@dlt.resource

Overview

The @dlt.resource decorator transforms any generator (yielding) function into a dlt resource, or wraps data directly into a resource. A resource represents a location within a source that holds data with specific structure (schema) or coming from specific origin, such as a REST API endpoint, database table, or tab in Google Sheets. A dlt resource is a Python representation that combines both data and metadata (table schema) that describes the structure and instructs the loading of the data. A dlt resource is also an Iterable and can be used like any other iterable object (list, tuple, etc.).

Signature

@dlt.resource(
    name: str = None,
    table_name: str = None,
    max_table_nesting: int = None,
    write_disposition: str | dict = None,
    columns: dict | Type = None,
    primary_key: str | List[str] = None,
    merge_key: str | List[str] = None,
    schema_contract: dict = None,
    table_format: str = None,
    file_format: str = None,
    references: list = None,
    nested_hints: dict = None,
    selected: bool = True,
    spec: Type[BaseConfiguration] = None,
    parallelized: bool = False,
    incremental: Incremental = None,
    section: str = None,
    standalone: bool = None,
)

Parameters

data

Callable | Iterable

required

A function to be decorated or data compatible with dlt run. Can be a generator function, list, iterator, or any iterable.

name

str

default:"None"

A name of the resource that by default also becomes the name of the table to which the data is loaded. If not present, the name of the decorated function will be used.

table_name

str | Callable

default:"None"

A table name, if different from name. This argument also accepts a callable that is used to dynamically create tables for stream-like resources yielding many datatypes.

max_table_nesting

int

default:"None"

A schema hint that sets the maximum depth of nested table above which the remaining nodes are loaded as structs or JSON.

write_disposition

str | dict

default:"'append'"

Controls how to write data to a table. Accepts a shorthand string literal or configuration dictionary.Allowed shorthand string literals:

append: Always add new data at the end of the table
replace: Replace existing data with new data
skip: Prevent data from loading
merge: Deduplicate and merge data based on primary_key and merge_key hints

For advanced usage, use a configuration dictionary. For example, to obtain an SCD2 table:

write_disposition={"disposition": "merge", "strategy": "scd2"}

columns

dict | List | Type

default:"None"

A list, dict or pydantic model of column schemas. Typed dictionary describing column names, data types, write disposition and performance hints that gives you full control over the created table schema.When the argument is a pydantic model, the model will be used to validate the data yielded by the resource as well.

primary_key

str | List[str]

default:"None"

A column name or a list of column names that comprise a primary key. Typically used with “merge” write disposition to deduplicate loaded data.

merge_key

str | List[str]

default:"None"

A column name or a list of column names that define a merge key. Typically used with “merge” write disposition to remove overlapping data ranges (e.g., to keep a single record for a given day).

schema_contract

dict

default:"None"

Schema contract settings that will be applied to this resource.

table_format

str

default:"None"

Defines the storage format of the table.
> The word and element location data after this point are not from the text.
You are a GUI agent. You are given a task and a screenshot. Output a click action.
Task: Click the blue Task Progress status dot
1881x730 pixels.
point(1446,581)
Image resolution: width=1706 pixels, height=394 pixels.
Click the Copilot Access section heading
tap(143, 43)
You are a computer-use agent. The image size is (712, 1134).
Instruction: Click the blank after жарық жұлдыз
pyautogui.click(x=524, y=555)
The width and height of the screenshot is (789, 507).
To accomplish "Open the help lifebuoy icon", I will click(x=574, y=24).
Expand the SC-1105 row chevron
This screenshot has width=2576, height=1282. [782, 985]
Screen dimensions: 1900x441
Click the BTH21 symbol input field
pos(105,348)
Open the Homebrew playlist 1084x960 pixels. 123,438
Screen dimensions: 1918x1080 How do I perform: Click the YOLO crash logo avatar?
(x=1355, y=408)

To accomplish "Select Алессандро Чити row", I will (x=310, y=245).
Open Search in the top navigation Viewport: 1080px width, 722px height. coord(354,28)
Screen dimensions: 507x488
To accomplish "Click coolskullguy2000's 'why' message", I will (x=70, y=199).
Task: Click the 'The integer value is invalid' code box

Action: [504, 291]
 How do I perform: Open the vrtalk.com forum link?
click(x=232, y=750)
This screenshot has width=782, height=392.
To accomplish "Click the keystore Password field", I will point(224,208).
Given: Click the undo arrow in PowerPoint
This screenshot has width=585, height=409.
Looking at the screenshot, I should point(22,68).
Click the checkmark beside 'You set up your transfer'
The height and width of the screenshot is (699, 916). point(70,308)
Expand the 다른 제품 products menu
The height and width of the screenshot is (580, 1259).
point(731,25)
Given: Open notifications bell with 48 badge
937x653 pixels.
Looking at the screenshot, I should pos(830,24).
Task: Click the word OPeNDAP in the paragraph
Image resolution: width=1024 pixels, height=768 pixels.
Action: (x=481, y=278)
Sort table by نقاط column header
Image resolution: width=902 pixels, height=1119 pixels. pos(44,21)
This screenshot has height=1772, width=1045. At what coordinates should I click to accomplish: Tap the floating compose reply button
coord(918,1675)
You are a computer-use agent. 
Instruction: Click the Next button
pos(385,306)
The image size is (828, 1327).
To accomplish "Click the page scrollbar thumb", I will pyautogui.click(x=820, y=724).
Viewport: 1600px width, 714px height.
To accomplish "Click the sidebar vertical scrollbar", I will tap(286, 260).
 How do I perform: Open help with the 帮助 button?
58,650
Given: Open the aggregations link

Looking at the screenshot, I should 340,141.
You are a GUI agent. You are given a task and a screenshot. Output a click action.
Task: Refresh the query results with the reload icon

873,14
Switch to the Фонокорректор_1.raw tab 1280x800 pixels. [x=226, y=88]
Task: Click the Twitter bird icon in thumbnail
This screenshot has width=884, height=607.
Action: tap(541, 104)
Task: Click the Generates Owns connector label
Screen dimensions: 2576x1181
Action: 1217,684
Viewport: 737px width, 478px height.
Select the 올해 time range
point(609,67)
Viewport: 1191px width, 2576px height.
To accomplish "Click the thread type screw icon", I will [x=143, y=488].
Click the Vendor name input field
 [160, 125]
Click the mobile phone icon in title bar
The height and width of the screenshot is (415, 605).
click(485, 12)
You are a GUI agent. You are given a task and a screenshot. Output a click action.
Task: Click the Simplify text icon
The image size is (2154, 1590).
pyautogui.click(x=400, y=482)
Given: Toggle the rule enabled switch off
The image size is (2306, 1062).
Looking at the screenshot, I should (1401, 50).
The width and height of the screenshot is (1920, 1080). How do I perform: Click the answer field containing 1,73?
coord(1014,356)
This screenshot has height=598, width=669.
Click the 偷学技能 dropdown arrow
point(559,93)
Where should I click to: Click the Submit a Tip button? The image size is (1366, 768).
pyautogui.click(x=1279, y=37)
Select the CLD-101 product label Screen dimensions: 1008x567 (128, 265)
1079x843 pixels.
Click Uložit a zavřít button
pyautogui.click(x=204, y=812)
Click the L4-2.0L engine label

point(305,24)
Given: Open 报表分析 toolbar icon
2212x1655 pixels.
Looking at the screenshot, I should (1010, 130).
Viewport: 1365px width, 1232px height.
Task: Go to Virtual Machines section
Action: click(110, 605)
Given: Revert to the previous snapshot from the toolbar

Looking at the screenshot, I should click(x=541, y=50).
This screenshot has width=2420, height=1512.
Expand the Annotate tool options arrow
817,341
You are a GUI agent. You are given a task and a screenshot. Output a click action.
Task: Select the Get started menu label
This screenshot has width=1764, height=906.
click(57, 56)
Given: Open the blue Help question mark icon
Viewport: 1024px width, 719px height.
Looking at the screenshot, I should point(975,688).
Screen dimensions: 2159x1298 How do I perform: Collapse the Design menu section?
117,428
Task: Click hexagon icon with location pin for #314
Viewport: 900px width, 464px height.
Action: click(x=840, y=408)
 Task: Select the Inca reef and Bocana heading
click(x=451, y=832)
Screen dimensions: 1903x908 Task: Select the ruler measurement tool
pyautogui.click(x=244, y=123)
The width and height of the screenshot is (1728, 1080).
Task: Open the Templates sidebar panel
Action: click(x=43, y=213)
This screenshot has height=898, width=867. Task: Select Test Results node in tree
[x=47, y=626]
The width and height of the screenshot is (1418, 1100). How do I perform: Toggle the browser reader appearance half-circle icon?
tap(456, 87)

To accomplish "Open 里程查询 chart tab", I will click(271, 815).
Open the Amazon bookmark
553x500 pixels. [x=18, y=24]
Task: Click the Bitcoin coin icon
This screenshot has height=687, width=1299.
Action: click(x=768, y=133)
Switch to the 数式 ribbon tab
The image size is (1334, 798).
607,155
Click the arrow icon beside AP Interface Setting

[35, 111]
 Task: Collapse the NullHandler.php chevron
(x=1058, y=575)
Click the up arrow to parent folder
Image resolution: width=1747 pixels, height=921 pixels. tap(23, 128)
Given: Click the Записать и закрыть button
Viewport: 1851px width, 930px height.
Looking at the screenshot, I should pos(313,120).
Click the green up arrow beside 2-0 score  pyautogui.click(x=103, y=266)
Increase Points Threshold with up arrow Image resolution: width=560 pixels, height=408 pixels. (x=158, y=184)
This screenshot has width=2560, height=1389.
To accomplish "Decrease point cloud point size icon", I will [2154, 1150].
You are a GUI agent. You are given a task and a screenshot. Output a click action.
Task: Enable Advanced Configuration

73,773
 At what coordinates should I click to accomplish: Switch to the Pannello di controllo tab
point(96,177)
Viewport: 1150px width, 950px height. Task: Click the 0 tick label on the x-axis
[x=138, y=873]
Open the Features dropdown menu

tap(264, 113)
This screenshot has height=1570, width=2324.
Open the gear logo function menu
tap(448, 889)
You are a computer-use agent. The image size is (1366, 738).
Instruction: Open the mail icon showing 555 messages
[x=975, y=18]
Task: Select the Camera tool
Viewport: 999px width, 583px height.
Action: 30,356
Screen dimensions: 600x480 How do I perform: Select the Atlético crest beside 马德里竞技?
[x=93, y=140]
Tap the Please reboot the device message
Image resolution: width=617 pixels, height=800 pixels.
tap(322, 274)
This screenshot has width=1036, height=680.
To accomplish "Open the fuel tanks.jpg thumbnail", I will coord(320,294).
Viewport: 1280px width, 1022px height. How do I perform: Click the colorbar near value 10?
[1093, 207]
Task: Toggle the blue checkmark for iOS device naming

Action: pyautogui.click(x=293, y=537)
Currently only “iceberg” is supported on Athena, and “delta” on the filesystem. Other destinations ignore this hint.

file_format

str

default:"None"

Format of the file in which resource data is stored. Useful when importing external files. Use preferred to force a file format that is preferred by the destination used. This setting supersedes the load_file_format passed to pipeline run method.

references

list

default:"None"

A list of references to other table’s columns. Format:

[{
    'referenced_table': 'other_table',
    'columns': ['col1', 'col2'],
    'referenced_columns': ['other_col1', 'other_col2']
}]

Table and column names will be normalized according to the configured naming convention.

nested_hints

dict

default:"None"

Hints for nested tables created by this resource.

selected

bool

default:"True"

When True, dlt pipeline will extract and load this resource. If False, the resource will be ignored.

spec

Type[BaseConfiguration]

default:"None"

A specification of configuration and secret values required by the resource.

parallelized

bool

default:"False"

If True, the resource generator will be extracted in parallel with other resources. Transformers that return items are also parallelized.

incremental

Incremental

default:"None"

An incremental configuration for the resource to enable incremental loading.

section

str

default:"None"

Configuration section that comes right after ‘sources’ in default layout. If not present, the current python module name will be used.Default layout is sources.<section>.<name>.<key_name>. Note that resource section is used only when a single resource is passed to the pipeline.

standalone

bool

default:"None"

Deprecated. Past functionality got merged into regular resource.

Returns

resource

DltResource

A DltResource instance which may be loaded, iterated or combined with other resources into a pipeline.

Configuration Injection

When used as a decorator, the resource may automatically bind function arguments to secret and config values:

@dlt.resource
def user_games(username, chess_url: str = dlt.config.value, api_secret = dlt.secrets.value):
    return requests.get(
        f"{chess_url}/games/{username}",
        headers={"Authorization": f"Bearer {api_secret}"}
    )

list(user_games("magnuscarlsen"))

In this example:

username is a required, explicit python argument
chess_url is required and will be taken from config.toml if not explicitly passed
api_secret is required and will be taken from secrets.toml if not explicitly passed

Note: If the decorated function is an inner function, passing of credentials will be disabled.

Usage Examples

Basic Resource as Decorator

import dlt

@dlt.resource
def users():
    yield [{"id": 1, "name": "Alice"}]
    yield [{"id": 2, "name": "Bob"}]

pipeline = dlt.pipeline(destination="duckdb")
pipeline.run(users())

Resource from Data

import dlt

data = [{"id": 1, "name": "Alice"}, {"id": 2, "name": "Bob"}]
users_resource = dlt.resource(data, name="users")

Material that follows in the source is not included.